Thanks for the article Tim!
I’m curious about how to deal with nested data.
Let’s imagine that I have the following data model:
Book -> Author -> Address -> …
Each of which being a separate entity. From what I could understand so far, each of these entity types should be stored separately and normalized within the store, meaning that there’ll be a map of Books, a map of Authors and one for addresses.
Then, since we normalize the data, the object reference from book to author will be replaced by the id of the author when an entity of that type is added to the store.
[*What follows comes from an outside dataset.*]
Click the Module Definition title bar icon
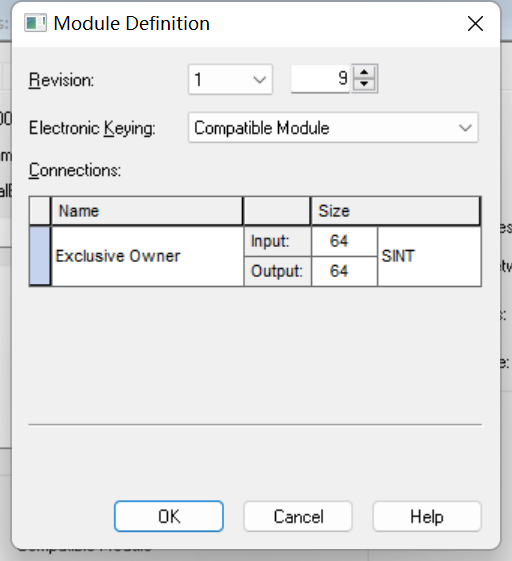Screen dimensions: 512x561 point(35,23)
Now my question is: how do we deal with the TypeScript types in all this to avoid duplicating type information and is it a good idea or not to try to reassemble the initial nested type when we take data out of the store or is that an anti-pattern (e.g., for performance and what not)?
Let’s look at an example.
If my book looks like this:
interface Book {
id: string;
name: string;
releaseDate: Date;
author: Author;
…
}
And the author like this:
interface Author {
id: string;
firstName: string;
givenName: string;
address: Address;
…
}
Then when I get a Book object within an effect for example, I might already need a first conversion step to create a serializable payload (since in this case there is a Date in Book that is not serializable).
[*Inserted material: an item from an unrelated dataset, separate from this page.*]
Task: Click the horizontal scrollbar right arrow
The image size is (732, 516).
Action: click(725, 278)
If I do convert then it means that I already need a second data type to represent the converted Book object, but I guess that I can keep the Author and Address objects nested in the action payload and let the reducer take care of the normalization.
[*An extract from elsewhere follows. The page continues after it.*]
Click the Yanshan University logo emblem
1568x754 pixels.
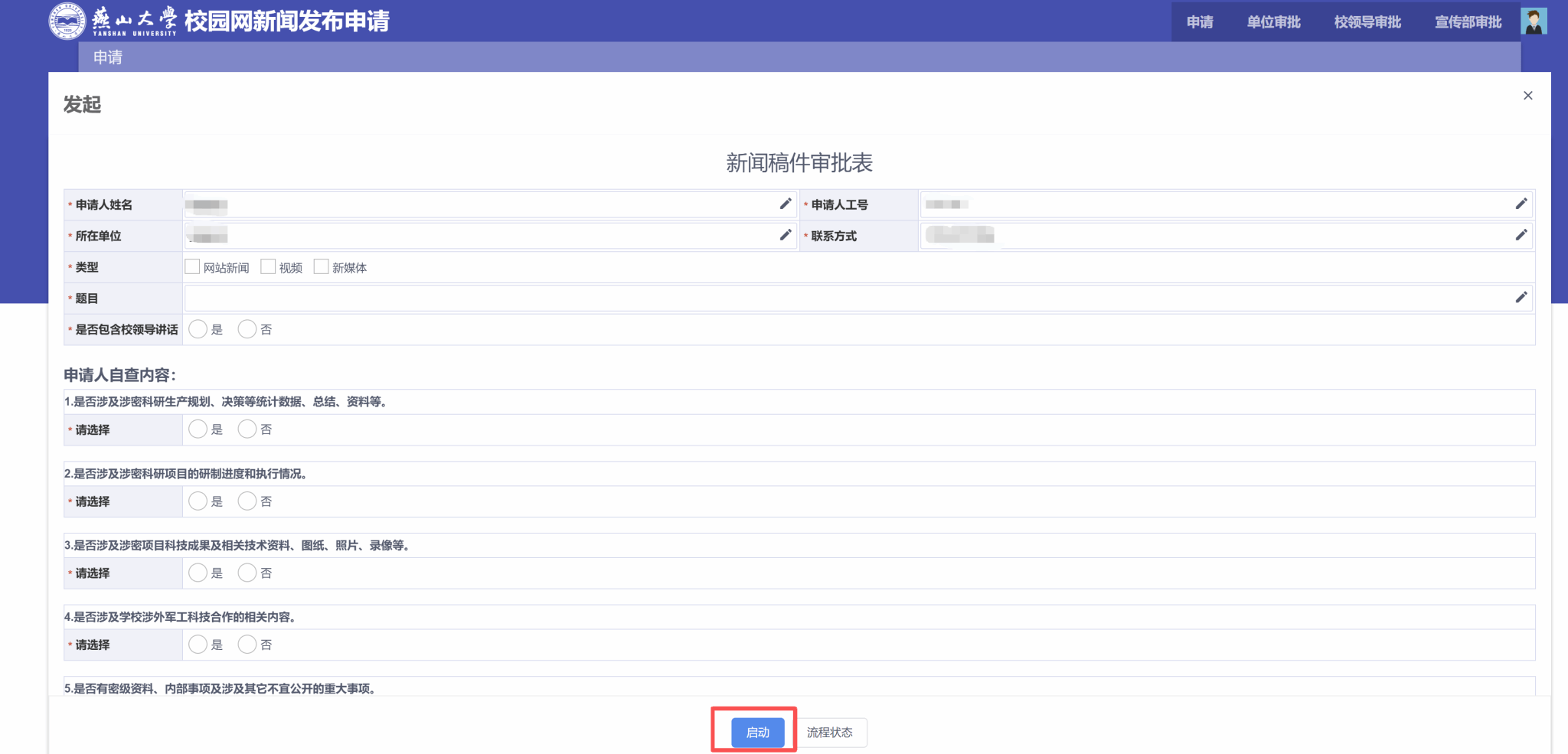click(67, 21)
So my action payload might look something like this:
{
payload: {
book: SerializableBook;
}
Where the SerializableBook type might be defined like this to limit type information duplication
type SerializableBook = Exclude<’address’, ….> & { releaseDate: string; }(this is pseudocode but you get the idea)
Next, the reducer receives this payload and takes care of the normalization, meaning that we end up with a store structure like this:
{
books: {
ids: [ … ]
bookEntities: [ { … }, … ]
}
authors: { …}
…
}
At this point I want to retrieve some books out of the store, so I use selectors to get the books I want.
Now the question is: can/should the selector take care of re-assembling the initial Book object with references or should this be avoided, or should this assembling be handled at the smart component level?